Pattern 2: Natural idempotency

Approach: Design operations to be naturally idempotent.

Operations are inherently safe to retry without explicit deduplication.

Examples:

Idempotent by nature:
- SET status = "COMPLETED"
- DELETE record WHERE id = 123
- PUT /resource/123 {"name": "Alice"}
- Add item to set (sets ignore duplicates)

Not naturally idempotent:
- INCREMENT counter
- APPEND to list
- POST /resource (creates new resource each time)

When appropriate:

  • State-based operations (set to specific value)
  • HTTP PUT (replace entire resource)
  • Database upserts (INSERT ... ON CONFLICT UPDATE)
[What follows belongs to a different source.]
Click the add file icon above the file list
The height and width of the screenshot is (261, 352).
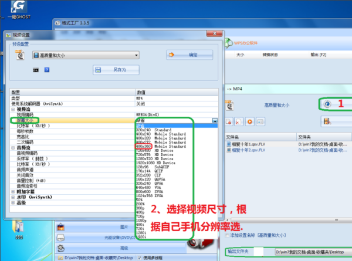[229, 122]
Pattern 3: Idempotent operations via preconditions

Approach: Operations check preconditions and succeed only once.

Use version numbers, timestamps, or state checks to ensure single application.

Examples:

Version-based:
  UPDATE account SET balance = 100 WHERE id = 123 AND version = 5

State-based:
  UPDATE order SET status = "SHIPPED" WHERE id = 123 AND status = "PENDING"
  (only succeeds if status is PENDING, retries are no-ops)

Timestamp-based:
  INSERT INTO events (id, timestamp) VALUES (123, "2025-01-01")
  (unique constraint on id prevents duplicates)

Guarantees:

  • Operation succeeds once, fails or no-ops thereafter
  • No separate deduplication infrastructure

When appropriate:

  • Operations with clear preconditions
  • Database-backed systems with version columns
  • State machines (transitions only valid from specific states)
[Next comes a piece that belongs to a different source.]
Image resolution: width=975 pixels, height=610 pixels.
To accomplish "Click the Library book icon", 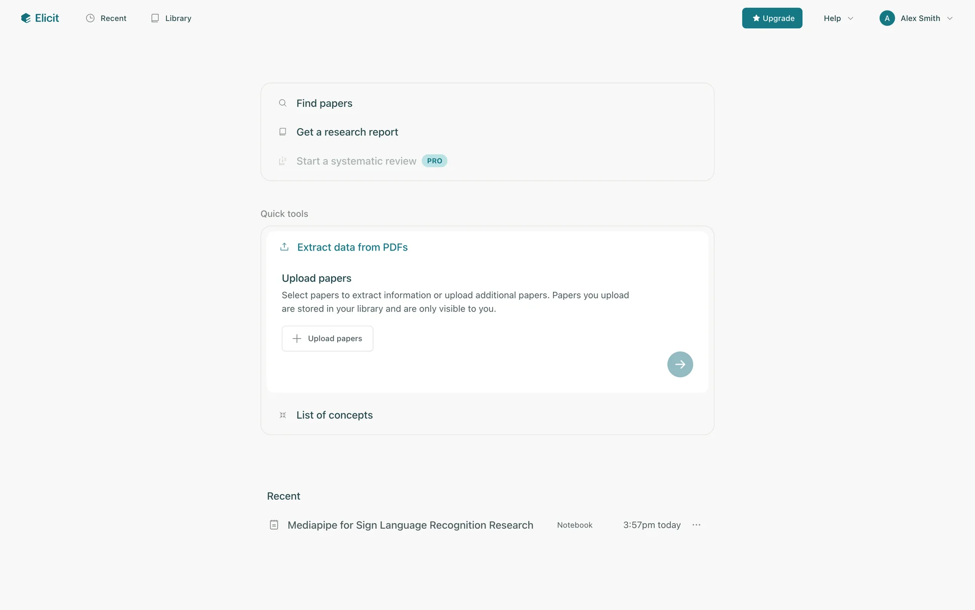I will tap(155, 18).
Idempotency across service boundaries

When composing multiple services, idempotency must compose:

Anti-pattern:

Service A (idempotent) calls Service B (not idempotent)
- Retry in A causes duplicate call to B
- B processes duplicate
- System diverges

Pattern:

Service A generates idempotency key, passes to Service B
- Service A: POST /process {"key": "uuid-1234", ...}
- Service B: checks key, processes once
- Retry in A sends same key to B
- Service B returns cached result
- End-to-end idempotency

Recommendation: Require idempotency keys in all inter-service APIs with side effects.

Saga patterns

Sagas coordinate distributed transactions across multiple services without requiring distributed locks or two-phase commit.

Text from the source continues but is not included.